Two of the biggest challenges faced by new and potential electric vehicle (EV) drivers are range anxiety and speed of charging, but these shouldn’t have to be challenges at all. That is according to a study by Chalmers University of Technology, Sweden, and the University of Delaware, U.S. Researchers discovered that a change in refueling mindset, rather than improving the size or performance of the battery, could be the answer to these concerns.

The transition from filling up at a petrol station to recharging your electric vehicle in the most convenient location for you, requires a whole new way of thinking about refueling a car. However, new EV drivers often remain in their old mindset and get stuck constantly checking the gauge and planning for the next charge point. This can lead drivers to feel anxious. But what if they are thinking about it all wrong?

Researchers have now identified three different types of behavior around refueling a car, which are described in the paper “Mental models guide electric vehicle charging” recently published in the journal Energy.
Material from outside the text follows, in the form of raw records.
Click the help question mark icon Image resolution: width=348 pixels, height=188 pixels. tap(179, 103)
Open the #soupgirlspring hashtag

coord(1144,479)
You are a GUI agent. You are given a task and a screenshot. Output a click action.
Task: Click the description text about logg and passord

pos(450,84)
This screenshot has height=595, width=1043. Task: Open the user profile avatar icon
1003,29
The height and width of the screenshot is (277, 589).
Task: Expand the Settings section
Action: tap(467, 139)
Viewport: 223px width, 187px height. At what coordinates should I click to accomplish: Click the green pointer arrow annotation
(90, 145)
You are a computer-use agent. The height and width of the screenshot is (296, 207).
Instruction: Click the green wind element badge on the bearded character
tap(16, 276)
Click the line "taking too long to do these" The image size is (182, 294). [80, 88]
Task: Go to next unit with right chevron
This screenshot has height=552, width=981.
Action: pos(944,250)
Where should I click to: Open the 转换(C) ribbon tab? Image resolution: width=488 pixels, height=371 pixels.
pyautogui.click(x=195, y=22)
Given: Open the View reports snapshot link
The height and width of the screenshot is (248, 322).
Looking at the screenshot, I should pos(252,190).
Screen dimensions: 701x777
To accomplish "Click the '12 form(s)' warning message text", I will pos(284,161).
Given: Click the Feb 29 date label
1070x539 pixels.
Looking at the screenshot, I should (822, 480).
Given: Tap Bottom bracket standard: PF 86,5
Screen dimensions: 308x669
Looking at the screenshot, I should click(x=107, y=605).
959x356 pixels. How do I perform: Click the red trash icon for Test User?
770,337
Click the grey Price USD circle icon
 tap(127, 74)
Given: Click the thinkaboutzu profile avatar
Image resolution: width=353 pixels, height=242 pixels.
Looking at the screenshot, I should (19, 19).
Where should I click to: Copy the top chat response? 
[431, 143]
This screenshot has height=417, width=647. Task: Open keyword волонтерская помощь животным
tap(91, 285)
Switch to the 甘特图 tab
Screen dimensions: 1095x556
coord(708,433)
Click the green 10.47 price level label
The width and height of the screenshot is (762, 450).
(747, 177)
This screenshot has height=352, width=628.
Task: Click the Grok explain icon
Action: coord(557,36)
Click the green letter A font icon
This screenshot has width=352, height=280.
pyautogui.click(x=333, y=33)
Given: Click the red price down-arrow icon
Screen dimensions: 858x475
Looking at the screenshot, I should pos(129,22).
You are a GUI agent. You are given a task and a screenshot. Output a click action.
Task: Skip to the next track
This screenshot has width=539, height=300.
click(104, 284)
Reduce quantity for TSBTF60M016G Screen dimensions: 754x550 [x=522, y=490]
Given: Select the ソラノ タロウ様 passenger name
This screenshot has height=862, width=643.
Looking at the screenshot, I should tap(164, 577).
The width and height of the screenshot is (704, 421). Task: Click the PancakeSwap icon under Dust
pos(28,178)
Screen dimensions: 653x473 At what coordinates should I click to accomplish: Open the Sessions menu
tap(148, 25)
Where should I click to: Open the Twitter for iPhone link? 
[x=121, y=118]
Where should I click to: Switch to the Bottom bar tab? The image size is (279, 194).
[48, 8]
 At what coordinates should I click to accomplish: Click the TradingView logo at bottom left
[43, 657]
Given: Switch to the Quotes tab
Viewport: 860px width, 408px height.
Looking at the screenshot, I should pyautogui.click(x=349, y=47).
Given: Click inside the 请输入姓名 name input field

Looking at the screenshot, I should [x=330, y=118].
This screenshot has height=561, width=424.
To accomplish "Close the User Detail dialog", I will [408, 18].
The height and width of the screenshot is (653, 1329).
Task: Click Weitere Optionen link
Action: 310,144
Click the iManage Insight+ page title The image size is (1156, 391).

They are:

  1. The monitor fuel gauge model—the driver refuels when the fuel is running out
  2. The planning a trip model—the driver plans when and where they will stop to refuel their vehicle along a journey
  3. The event-triggered model—the driver automatically plugs in as soon as arriving home or work

The first model represents how most people refuel a petrol or diesel car, and the third model is the best for optimum electric vehicle usage.

“Experienced electric vehicle users have chosen an event or location to trigger their plug-in; for example, they will automatically plug in when they come home or get to work, so it becomes part of their morning or evening routine, which makes it less of a chore to think about charging.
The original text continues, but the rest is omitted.